Sound design side is that - software used to compose music with this chips allowed use of various notation effects such as arpeggios, portamentos, vibratos, slides, retriggering and such. It all revolves around how the note is played, not made. To best understand how they did it is to get to know yourself with chip tunes and Trackers. They allow you to trigger sounds with ultra fast (blaster-like) arpeggios, do quick (one-note lenght) slides and stuff like this. All of the trackers - even the advanced ones like renoise - use those pattern commands to get sounds ready.

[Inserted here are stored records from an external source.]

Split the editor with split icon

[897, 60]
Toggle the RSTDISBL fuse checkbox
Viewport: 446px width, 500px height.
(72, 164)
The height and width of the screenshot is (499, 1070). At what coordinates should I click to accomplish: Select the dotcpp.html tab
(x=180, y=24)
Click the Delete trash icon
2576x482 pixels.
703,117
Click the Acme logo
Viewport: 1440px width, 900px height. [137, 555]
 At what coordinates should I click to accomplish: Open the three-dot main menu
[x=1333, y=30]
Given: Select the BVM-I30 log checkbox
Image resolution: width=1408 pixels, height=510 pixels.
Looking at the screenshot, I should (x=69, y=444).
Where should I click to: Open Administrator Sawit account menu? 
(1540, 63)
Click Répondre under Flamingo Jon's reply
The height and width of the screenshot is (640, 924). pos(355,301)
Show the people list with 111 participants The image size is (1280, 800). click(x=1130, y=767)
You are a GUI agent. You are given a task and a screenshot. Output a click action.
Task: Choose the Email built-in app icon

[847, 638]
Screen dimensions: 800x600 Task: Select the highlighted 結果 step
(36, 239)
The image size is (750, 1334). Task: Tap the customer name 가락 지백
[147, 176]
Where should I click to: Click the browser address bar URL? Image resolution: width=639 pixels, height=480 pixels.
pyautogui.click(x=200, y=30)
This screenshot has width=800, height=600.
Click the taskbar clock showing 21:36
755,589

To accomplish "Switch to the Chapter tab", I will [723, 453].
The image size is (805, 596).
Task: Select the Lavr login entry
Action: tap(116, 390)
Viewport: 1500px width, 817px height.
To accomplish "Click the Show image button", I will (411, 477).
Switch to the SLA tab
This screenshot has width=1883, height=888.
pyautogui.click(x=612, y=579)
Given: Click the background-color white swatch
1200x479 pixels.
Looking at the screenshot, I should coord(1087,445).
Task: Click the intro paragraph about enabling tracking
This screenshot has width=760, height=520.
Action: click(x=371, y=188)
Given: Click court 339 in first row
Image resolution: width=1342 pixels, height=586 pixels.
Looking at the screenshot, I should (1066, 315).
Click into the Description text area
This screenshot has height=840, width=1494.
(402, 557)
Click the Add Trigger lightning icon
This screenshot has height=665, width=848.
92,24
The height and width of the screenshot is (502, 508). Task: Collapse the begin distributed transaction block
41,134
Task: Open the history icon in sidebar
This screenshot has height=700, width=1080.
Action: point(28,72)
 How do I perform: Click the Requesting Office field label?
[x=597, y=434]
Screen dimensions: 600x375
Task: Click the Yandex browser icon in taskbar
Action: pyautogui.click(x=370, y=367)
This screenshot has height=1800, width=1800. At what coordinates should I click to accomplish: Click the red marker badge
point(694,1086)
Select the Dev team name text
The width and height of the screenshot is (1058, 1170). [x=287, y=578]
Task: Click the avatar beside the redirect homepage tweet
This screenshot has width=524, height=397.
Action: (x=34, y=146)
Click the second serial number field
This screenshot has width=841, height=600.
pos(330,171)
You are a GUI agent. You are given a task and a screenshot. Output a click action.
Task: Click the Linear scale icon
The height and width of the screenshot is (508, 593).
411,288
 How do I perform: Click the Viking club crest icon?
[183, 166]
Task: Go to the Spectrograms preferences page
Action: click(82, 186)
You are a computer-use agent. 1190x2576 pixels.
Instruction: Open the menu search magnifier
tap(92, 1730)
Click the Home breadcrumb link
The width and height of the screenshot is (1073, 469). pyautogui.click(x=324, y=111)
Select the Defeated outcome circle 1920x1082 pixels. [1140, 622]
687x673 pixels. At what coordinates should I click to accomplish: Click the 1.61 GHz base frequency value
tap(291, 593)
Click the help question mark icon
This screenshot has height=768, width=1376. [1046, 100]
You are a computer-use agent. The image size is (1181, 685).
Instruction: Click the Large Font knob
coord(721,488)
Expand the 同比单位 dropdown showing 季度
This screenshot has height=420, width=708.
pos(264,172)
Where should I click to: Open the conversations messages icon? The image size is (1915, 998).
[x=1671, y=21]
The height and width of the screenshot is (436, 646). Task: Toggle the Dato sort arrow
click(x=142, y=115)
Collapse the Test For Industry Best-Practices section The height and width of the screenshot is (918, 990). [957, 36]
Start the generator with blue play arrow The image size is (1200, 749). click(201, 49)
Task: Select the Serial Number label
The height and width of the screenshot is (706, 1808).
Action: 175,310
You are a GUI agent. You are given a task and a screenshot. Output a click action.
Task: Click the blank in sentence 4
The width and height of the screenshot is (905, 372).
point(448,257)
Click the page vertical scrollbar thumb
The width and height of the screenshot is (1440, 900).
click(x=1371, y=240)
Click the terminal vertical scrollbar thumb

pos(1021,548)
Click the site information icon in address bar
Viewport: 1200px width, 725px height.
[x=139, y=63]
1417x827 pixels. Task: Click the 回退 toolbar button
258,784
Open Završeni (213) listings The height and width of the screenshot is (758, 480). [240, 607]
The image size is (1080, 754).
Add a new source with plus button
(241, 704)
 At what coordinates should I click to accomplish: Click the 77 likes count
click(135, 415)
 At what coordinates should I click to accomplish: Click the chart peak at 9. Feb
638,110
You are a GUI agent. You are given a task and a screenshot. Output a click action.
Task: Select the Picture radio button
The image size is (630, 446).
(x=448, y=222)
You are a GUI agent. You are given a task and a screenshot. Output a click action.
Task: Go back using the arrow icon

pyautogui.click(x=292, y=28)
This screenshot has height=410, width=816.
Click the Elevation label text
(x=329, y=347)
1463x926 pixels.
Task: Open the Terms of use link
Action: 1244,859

So it all boils down to two things - study the designs: if you want to make a Sega Genesis sound, you need to go with FM. If you wish to make GB sound, you need to know how to mix (and which) waveforms with noise and what type of degrading apply to it. And so on. Get familliar with trackers and pattern effects. There's nothing in old videogames you can't do with it. And that's basically all. High pitched square wave with an arpegio of 0xx set to say 023 and decently set decay will produce you some satisfying effects to start with.